◆ DATASET

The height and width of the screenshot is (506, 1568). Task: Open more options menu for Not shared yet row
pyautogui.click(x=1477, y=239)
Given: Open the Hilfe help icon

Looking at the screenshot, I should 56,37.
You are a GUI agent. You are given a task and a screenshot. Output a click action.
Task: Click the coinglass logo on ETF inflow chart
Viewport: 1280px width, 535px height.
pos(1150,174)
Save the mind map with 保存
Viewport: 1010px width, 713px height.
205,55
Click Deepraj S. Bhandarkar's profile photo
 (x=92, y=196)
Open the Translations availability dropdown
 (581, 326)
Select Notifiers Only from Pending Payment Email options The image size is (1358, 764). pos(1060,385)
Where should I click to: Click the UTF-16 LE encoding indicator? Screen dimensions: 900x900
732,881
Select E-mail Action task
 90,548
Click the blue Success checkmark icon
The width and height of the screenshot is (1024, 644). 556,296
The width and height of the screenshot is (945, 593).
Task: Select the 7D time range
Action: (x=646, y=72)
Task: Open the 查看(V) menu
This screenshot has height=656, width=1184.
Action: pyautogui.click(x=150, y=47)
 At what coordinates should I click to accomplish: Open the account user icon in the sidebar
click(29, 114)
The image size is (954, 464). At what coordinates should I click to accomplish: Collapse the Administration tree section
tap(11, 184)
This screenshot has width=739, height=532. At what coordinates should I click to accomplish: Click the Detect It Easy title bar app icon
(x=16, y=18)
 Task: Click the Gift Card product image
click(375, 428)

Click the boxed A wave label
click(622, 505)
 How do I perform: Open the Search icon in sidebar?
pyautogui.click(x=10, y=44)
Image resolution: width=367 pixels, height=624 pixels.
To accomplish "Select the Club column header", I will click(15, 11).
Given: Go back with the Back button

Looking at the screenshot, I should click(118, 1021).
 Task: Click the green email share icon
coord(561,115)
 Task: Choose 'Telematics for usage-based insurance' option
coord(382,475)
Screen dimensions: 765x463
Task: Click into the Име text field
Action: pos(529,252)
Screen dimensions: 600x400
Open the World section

◆ WHAT THE EXERCISE ASKS
Retype the whole listing, matching it exactly.

◆ RESPONSE
The height and width of the screenshot is (506, 1568). Task: Open more options menu for Not shared yet row
pyautogui.click(x=1477, y=239)
Given: Open the Hilfe help icon

Looking at the screenshot, I should 56,37.
You are a GUI agent. You are given a task and a screenshot. Output a click action.
Task: Click the coinglass logo on ETF inflow chart
Viewport: 1280px width, 535px height.
pos(1150,174)
Save the mind map with 保存
Viewport: 1010px width, 713px height.
205,55
Click Deepraj S. Bhandarkar's profile photo
 (x=92, y=196)
Open the Translations availability dropdown
 (581, 326)
Select Notifiers Only from Pending Payment Email options The image size is (1358, 764). pos(1060,385)
Where should I click to: Click the UTF-16 LE encoding indicator? Screen dimensions: 900x900
732,881
Select E-mail Action task
 90,548
Click the blue Success checkmark icon
The width and height of the screenshot is (1024, 644). 556,296
The width and height of the screenshot is (945, 593).
Task: Select the 7D time range
Action: (x=646, y=72)
Task: Open the 查看(V) menu
This screenshot has height=656, width=1184.
Action: pyautogui.click(x=150, y=47)
 At what coordinates should I click to accomplish: Open the account user icon in the sidebar
click(29, 114)
The image size is (954, 464). At what coordinates should I click to accomplish: Collapse the Administration tree section
tap(11, 184)
This screenshot has width=739, height=532. At what coordinates should I click to accomplish: Click the Detect It Easy title bar app icon
(x=16, y=18)
 Task: Click the Gift Card product image
click(375, 428)

Click the boxed A wave label
click(622, 505)
 How do I perform: Open the Search icon in sidebar?
pyautogui.click(x=10, y=44)
Image resolution: width=367 pixels, height=624 pixels.
To accomplish "Select the Club column header", I will click(15, 11).
Given: Go back with the Back button

Looking at the screenshot, I should click(118, 1021).
 Task: Click the green email share icon
coord(561,115)
 Task: Choose 'Telematics for usage-based insurance' option
coord(382,475)
Screen dimensions: 765x463
Task: Click into the Име text field
Action: pos(529,252)
Screen dimensions: 600x400
Open the World section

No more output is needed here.